**Instructions for the task**
Scan the entries below for the word "agent" and copy every line where it turns up.

**Exercise data**
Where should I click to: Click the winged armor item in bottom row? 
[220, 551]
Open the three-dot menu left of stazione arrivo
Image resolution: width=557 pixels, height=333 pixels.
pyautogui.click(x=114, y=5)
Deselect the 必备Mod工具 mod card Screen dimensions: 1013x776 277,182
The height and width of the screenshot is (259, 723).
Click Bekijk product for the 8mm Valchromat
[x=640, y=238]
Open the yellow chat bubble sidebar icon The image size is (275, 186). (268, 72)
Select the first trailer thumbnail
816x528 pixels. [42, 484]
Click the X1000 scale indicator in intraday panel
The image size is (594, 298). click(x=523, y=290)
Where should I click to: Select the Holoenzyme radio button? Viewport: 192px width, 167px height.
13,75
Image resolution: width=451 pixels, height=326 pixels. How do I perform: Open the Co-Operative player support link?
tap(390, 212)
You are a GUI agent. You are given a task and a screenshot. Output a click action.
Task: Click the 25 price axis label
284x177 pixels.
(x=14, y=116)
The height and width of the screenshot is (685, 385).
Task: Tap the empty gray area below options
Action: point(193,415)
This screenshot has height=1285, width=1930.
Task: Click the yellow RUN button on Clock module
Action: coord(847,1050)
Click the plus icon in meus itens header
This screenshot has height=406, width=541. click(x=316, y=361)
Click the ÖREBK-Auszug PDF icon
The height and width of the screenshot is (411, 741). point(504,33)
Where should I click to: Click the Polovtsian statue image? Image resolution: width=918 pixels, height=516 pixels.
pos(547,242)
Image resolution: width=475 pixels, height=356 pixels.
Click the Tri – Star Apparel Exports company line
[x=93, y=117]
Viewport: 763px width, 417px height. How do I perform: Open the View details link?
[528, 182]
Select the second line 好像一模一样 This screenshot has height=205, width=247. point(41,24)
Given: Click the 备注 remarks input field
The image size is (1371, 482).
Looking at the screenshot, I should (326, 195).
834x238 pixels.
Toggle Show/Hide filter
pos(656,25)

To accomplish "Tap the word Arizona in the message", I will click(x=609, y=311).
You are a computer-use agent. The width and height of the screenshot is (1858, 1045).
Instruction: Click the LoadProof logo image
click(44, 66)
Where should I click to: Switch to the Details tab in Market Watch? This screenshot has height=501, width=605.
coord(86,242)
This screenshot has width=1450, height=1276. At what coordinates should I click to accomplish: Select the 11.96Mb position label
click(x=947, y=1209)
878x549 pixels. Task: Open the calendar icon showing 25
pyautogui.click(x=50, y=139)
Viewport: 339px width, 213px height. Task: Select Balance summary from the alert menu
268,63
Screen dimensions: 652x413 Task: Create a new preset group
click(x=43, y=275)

**Response below**
You are a GUI agent. You are given a task and a screenshot. Output a click action.
You are a computer-use agent. The width and height of the screenshot is (1858, 1045).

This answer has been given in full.